Maladies infectieuses : la grande accélération

Le renard joue un rôle clé dans les chaînes trophiques et sa destruction systématique pourrait être un élément du déséquilibre des écosystèmes ...

© Jean-François Silvain

Voici le deuxième article de la série traitant des variations actuelles de la biodiversité. Il concerne l'impact de la crise actuelle de la biodiversité sur l'émergence de certaines pathologies infectieuses.
Les maladies, dont les zoonoses, sont des processus écologiques naturels au sein des écosystèmes.
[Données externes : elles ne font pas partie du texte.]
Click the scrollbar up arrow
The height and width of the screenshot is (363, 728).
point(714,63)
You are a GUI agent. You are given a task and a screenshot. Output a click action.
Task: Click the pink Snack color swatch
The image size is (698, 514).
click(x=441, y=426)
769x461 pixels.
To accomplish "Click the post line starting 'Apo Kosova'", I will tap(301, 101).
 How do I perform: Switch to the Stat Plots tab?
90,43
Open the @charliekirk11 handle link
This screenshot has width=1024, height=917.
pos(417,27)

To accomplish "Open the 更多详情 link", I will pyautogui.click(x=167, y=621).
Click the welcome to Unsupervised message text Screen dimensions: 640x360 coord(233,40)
Tous les êtres vivants ont co-évolué avec leurs pathogènes pour s'y adapter.
Certains processus ont même conduit à leur intégration sous forme de fragments d'ADN dans leur hôte. Notre génome s'est ainsi construit en incorporant des fragments d'ADN issus d'épidémies anciennes. C'est le cas de la télomérase, une enzyme à l'origine virale qui a été intégrée au génome humain et qui participe au phénomène d'apoptose cellulaire indispensable à notre survie. C'est aussi le cas des syncytines, des glycoprotéines d'enveloppe codées par des gènes issus de rétrovirus et qui permettent le développement placentaire chez les mammifères. L'éradication complète des pathogènes, en plus d'être souvent très coûteuse, peut donc ne pas avoir que des effets positifs.
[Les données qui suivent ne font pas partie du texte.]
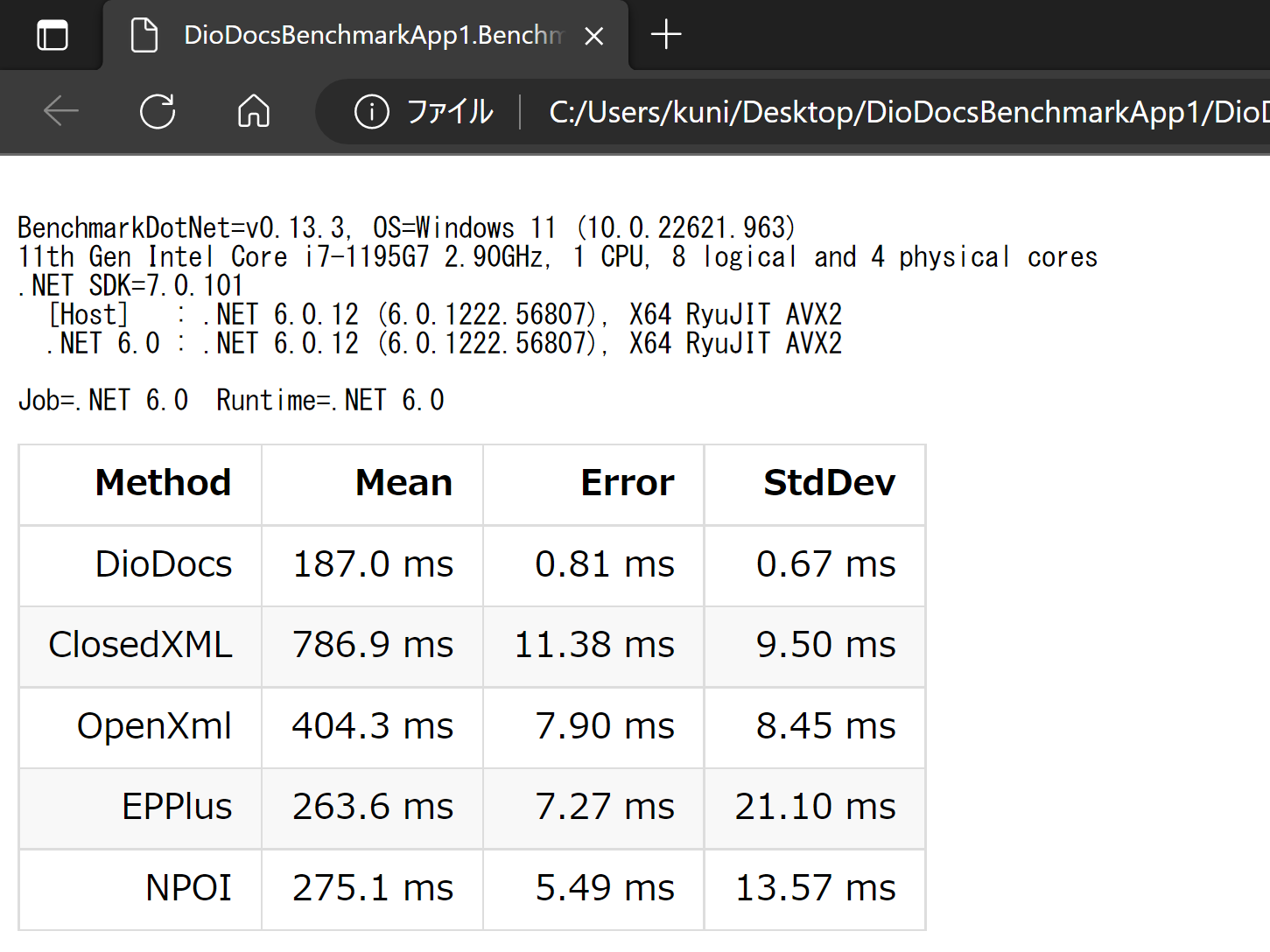Image resolution: width=1270 pixels, height=952 pixels.
Task: Click the EPPlus 21.10 ms StdDev cell
Action: (815, 808)
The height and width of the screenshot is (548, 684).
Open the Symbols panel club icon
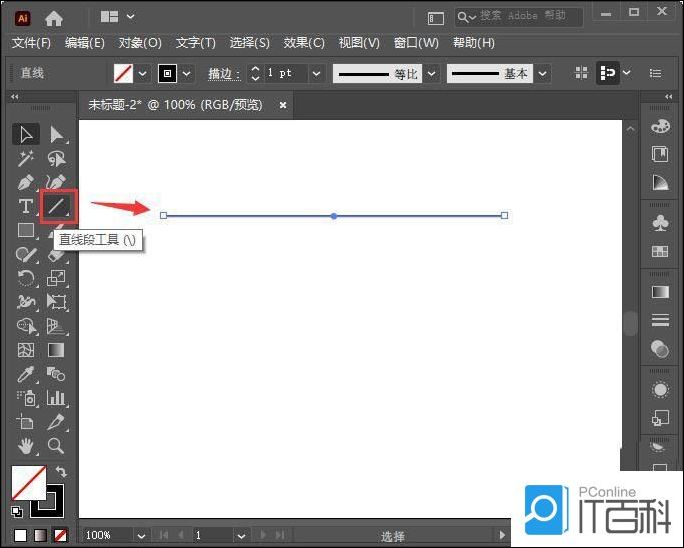pos(660,220)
Par ailleurs, d'autres parasites ou agents pathogènes sont susceptibles d'occuper les niches laissées vacantes. Il en va de même des vecteurs. Tenter de réduire des populations ou éradiquer une espèce pour réduire l'incidence d'une maladie zoonotique constitue des actions que la complexité du monde vivant, et plus spécifiquement des processus écologiques, rend très aléatoires.
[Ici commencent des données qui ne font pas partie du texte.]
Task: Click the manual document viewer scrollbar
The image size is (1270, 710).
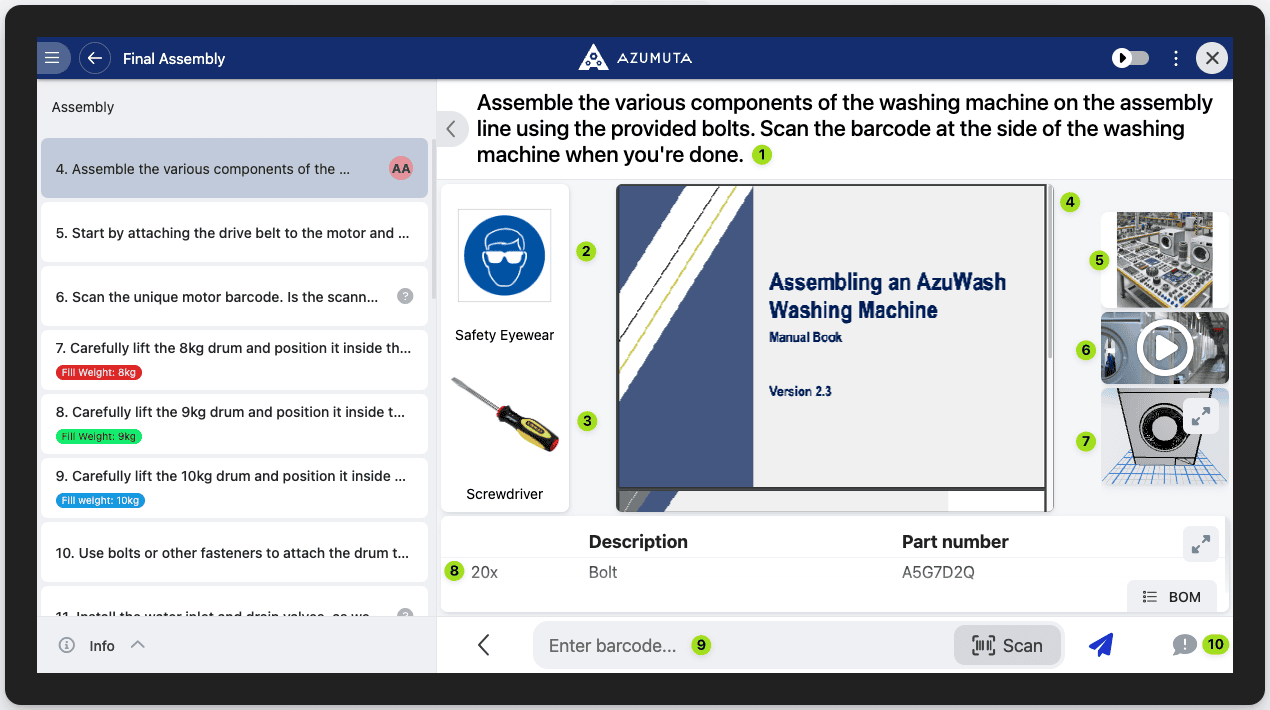Action: 1048,272

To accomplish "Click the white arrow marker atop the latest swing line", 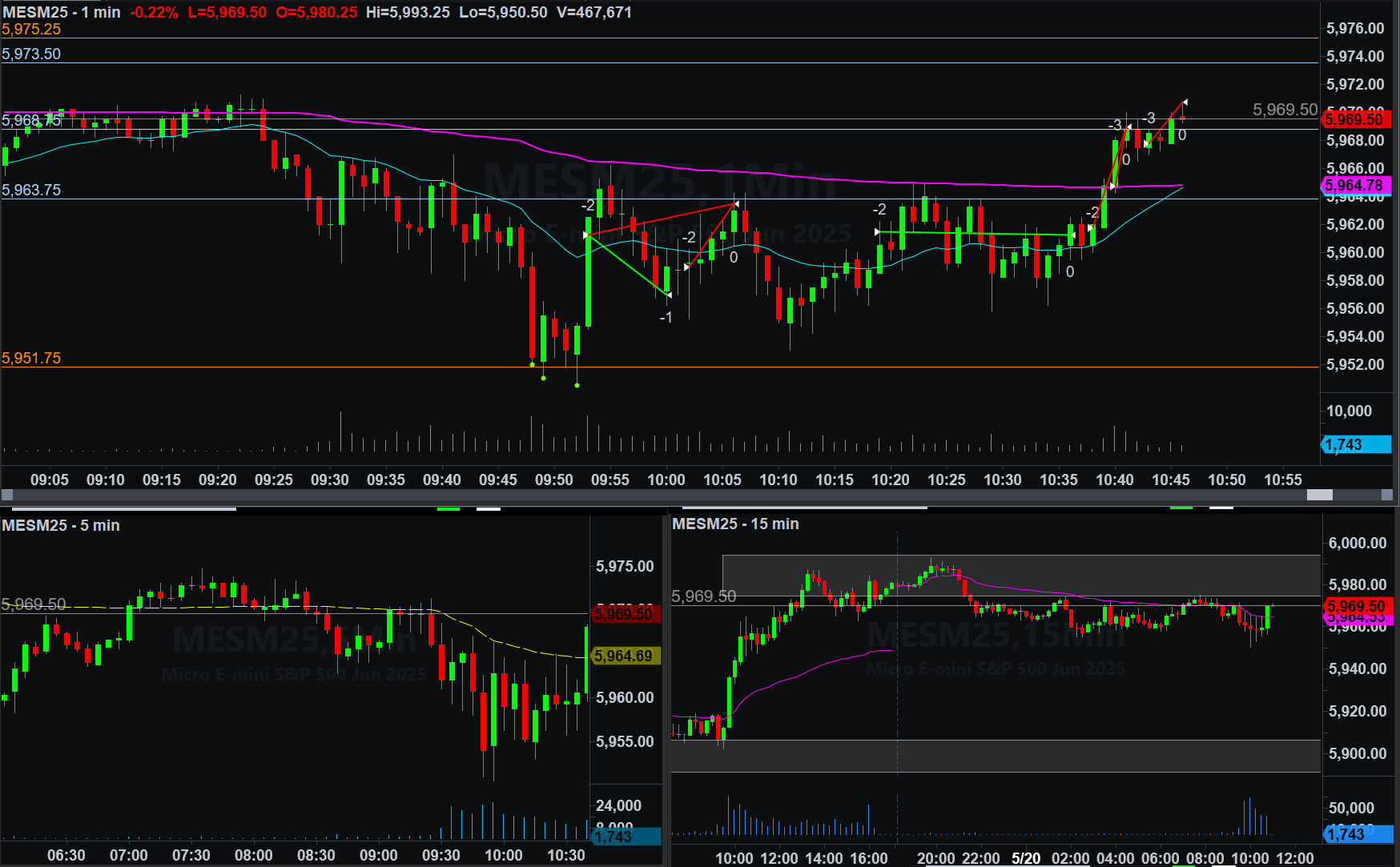I will coord(1185,102).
La majorité des germes émergents ou ré-émergents ces dernières décennies ont été des virus (a contrario des bactéries, protozoaires ou helminthes) grâce à leurs forts taux de reproduction et leurs capacités à s'adapter à de nouveaux environnements.
Parallèlement, le nombre d'épidémie dues aux maladies infectieuses augmente depuis la seconde moitié du 20e siècle, et ce malgré une prise en charge sanitaire qui s'améliore et parvient à stabiliser, voire à diminuer le nombre de morts. Ainsi, en France, entre les années 1940 et 2000, le nombre de maladies infectieuses émergentes a été multiplié par quatre et en plus du rôle déjà connu de la démographie, de l'urbanisation et de la mondialisation des échanges, la corrélation avec la biodiversité est bien établie.
Examiner comment la biodiversité, et notamment les équilibres entre espèces au sein des écosystèmes, peuvent nous protéger des maladies infectieuses est un nouveau paradigme qui fait l'objet de recherches récentes et encore peu nombreuses.